Palm Springs Gay Rodeo is a Place of Inclusion, Comradery

2013 Hot Rodeo offers competition, social gathering, giving back to community


Judy Galloway can count the two-step and line dance among her repertoire, but what the Palm Springs resident has really gained from years of attending and administrating gay rodeos is a sense of belonging.

“It’s like being part of a big team,” said Galloway, who attended her first rodeo in the 1980s when she was living in San Diego. “It’s doing things together for good causes. You develop lasting friendships and stay connected through the rodeos.”

Ed Hamilton also found that same comradery when he attended his first gay rodeo in the 1980s. A product of rural Texas, Hamilton grew up around horses and attended a high school where guys split their time between football and rodeo.

“It was really cool to find like-minded individuals who did what I liked,” said Hamilton, president of the Greater Palm Springs Chapter of the Golden State Gay Rodeo Association. “To be able to come together, put on rodeos and raise money for the community.”

This weekend’s Palm Springs 2013 Hot Rodeo continues that tradition, featuring a mix of competition, a pool party, dancing and raising money for local organizations. Since 2009, the rodeo has been held at the A.C. Dysart Equestrian Park in Banning, which has proven to be a good fit.

Hamilton said as recently as 2008, the gay rodeo was held in Palm Springs at the location where Wal-Mart now sits on Ramon Road just east of Gene Autry Trail. But the cost and labor to create a equestrian facility from scratch compared to one already in existence made the move to Banning all the more logical.

The use of a facility also creates a greater financial opportunity to donate the proceeds to community organizations, Hamilton said.

“We have done what other rodeo associations are still struggling with and that is giving money back to the communities,” Hamilton said. “If we can continue to give back, then we remain a respected organization within the community.
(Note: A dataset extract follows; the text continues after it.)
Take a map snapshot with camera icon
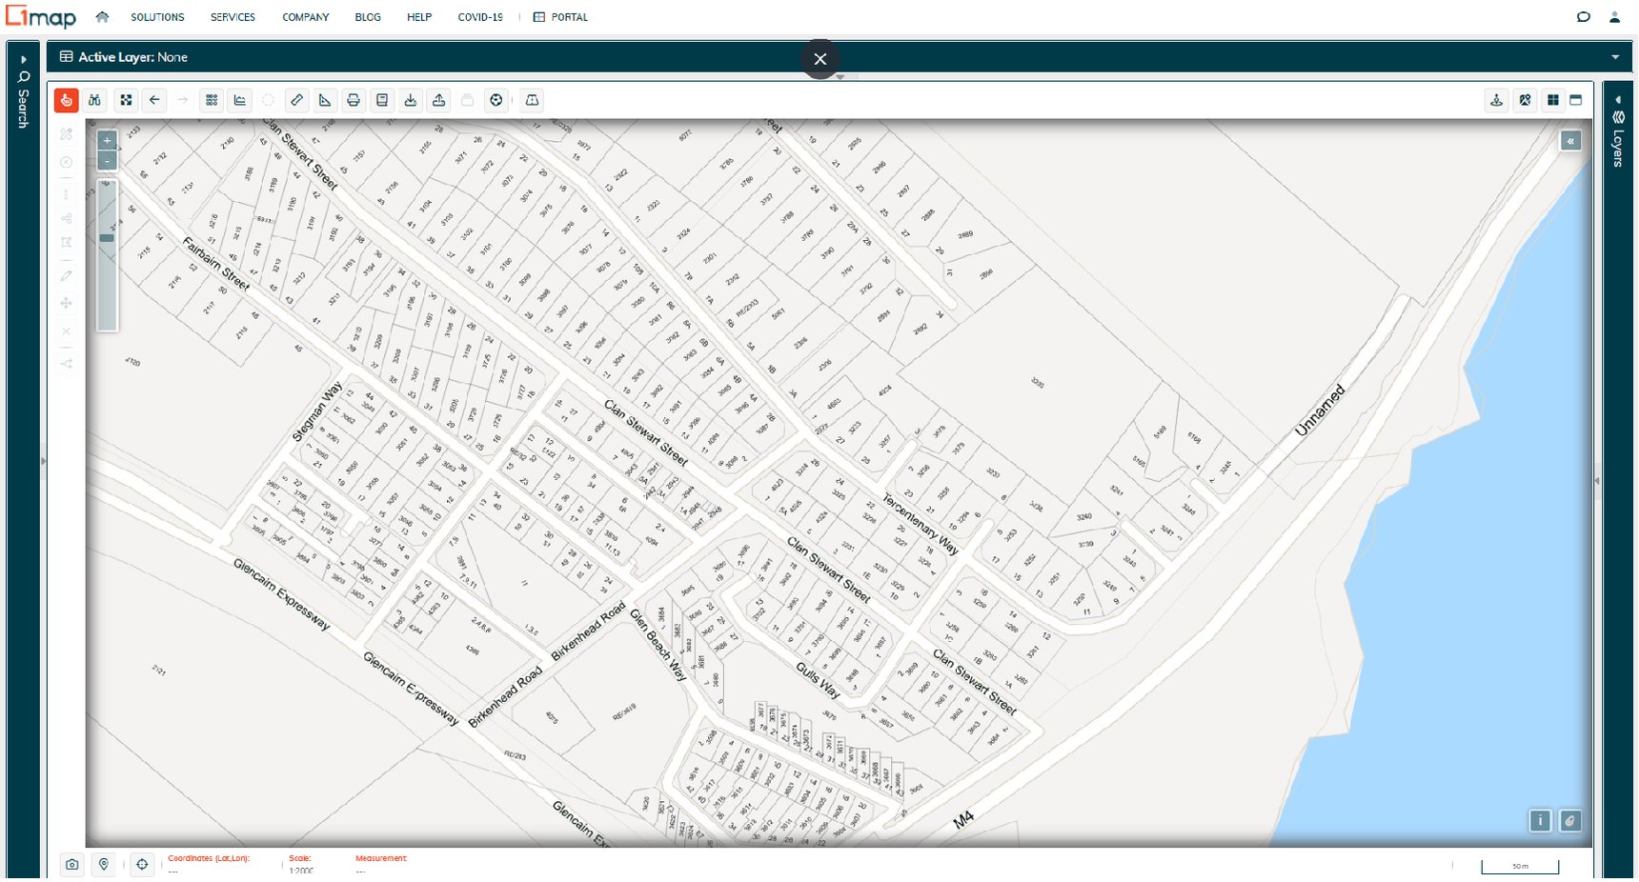(x=72, y=865)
We don’t want to look at being big again, but being intelligent about how we operate.”

Last year, the Greater Palm Springs Chapter donated money to the Palm Springs Sisters of Perpetual Indulgence, the Palm Springs Leather Order of the Desert and the city of Banning Youth Foundation Awards program. “We hope to expand on that this year,” Hamilton said.

While social activities have been incorporated over the years to draw in more of the non-rodeo crowd, the competition run over two days remains the center of attraction. Hamilton said the difference between gay and straight rodeos is the way men and women compete. In a gay rodeo, men and women can compete in any event but will be judged only against their gender, while in straight rodeo there are gender specific events.
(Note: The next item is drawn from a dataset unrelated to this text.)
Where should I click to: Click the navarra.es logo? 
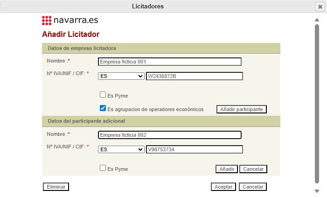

Galloway said she witnessed women step forward to participate or help administrate from the beginning. “As a woman, it was heartening to see that,” Galloway said.
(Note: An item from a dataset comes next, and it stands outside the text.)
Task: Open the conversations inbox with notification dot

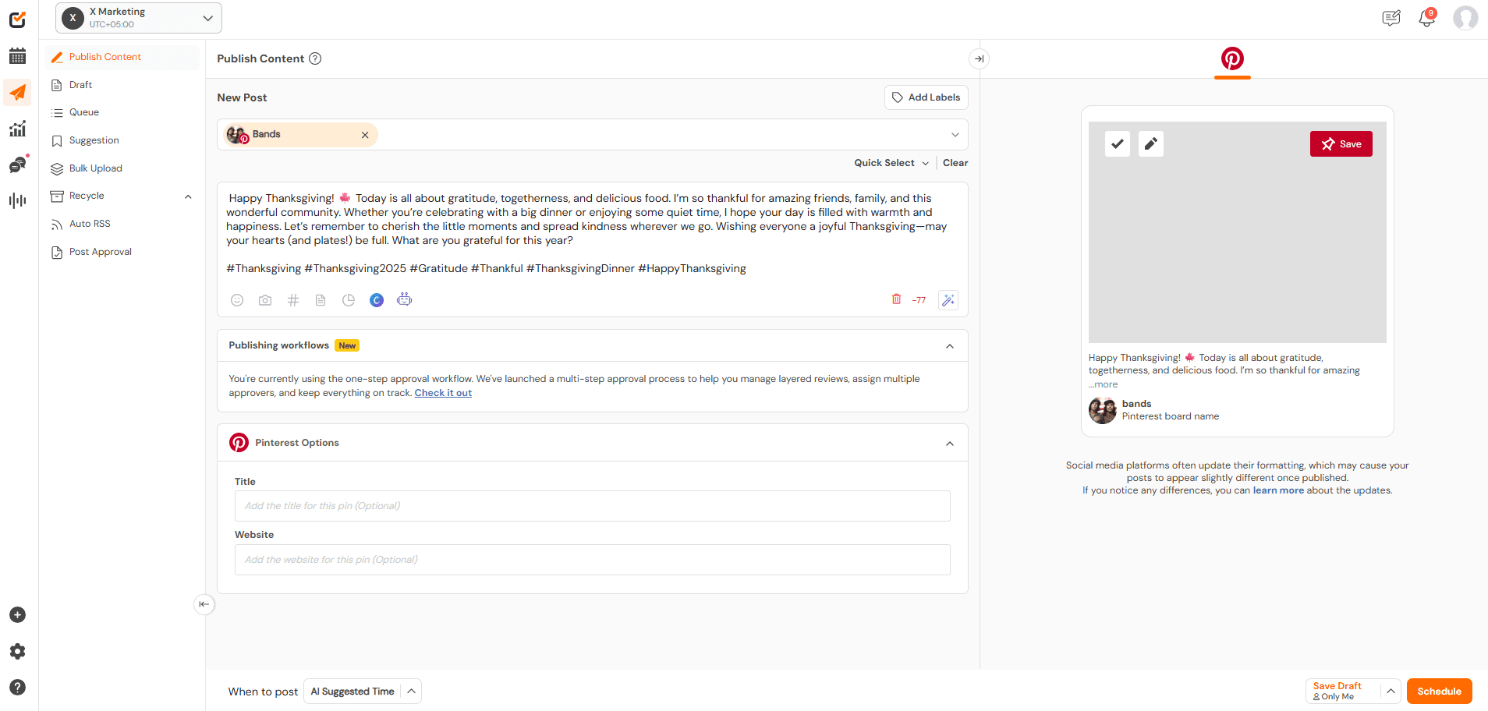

Even 30 years since some of the first gay rodeos were held, the event remains an opportunity to show how rodeos can be a platform for inclusion that Galloway and Hamilton both found.

“Even in 2013, there are a lot of people who don’t know that it’s OK to be exactly who they want to be,” Hamilton said. “So, if we can help that a little bit then we will, and we’ll continue to represent and show what we’re like and inspire others to be who they want to be.”